START Data supplied
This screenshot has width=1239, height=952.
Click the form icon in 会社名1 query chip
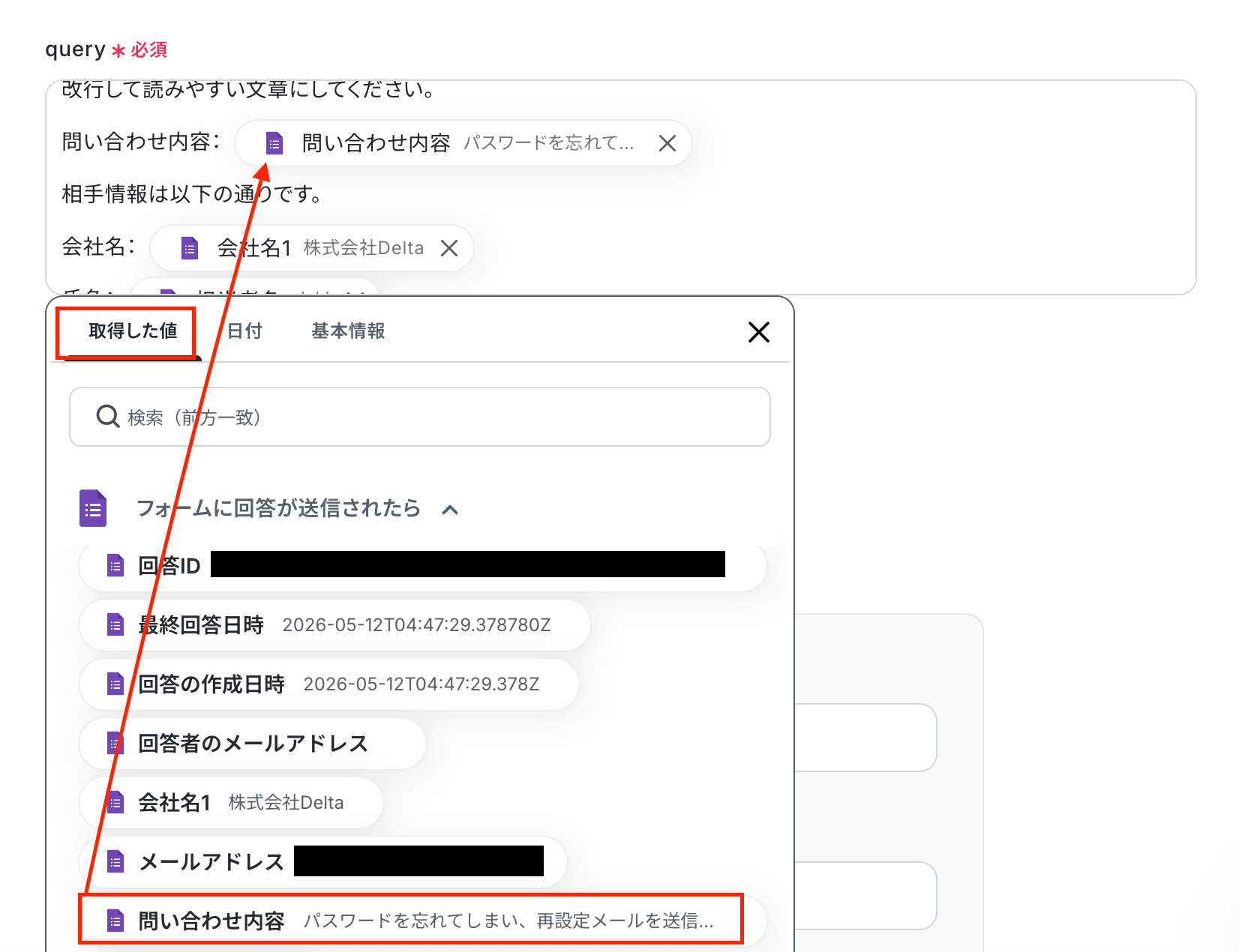190,248
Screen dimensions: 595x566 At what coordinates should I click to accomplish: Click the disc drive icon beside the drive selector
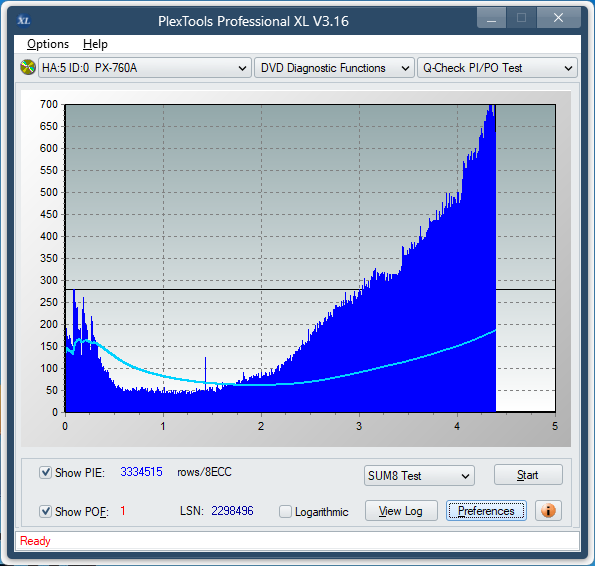(28, 68)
END Data supplied
The copy must start at the line containing "Click the form icon in 会社名1 query chip" and end at the last line of the records, matching each line exactly and holding no pictures.

* Answer space
Click the form icon in 会社名1 query chip
190,248
Screen dimensions: 595x566 At what coordinates should I click to accomplish: Click the disc drive icon beside the drive selector
(28, 68)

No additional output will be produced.